** WHAT IS ASKED **
Write out the following material line for line, with no changes.

○ ○ ○ ○

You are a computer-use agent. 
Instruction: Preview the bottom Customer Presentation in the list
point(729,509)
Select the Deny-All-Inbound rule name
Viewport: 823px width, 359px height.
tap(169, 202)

○ ○ ○ ○

** RESULT BELOW **
You are a computer-use agent. 
Instruction: Preview the bottom Customer Presentation in the list
point(729,509)
Select the Deny-All-Inbound rule name
Viewport: 823px width, 359px height.
tap(169, 202)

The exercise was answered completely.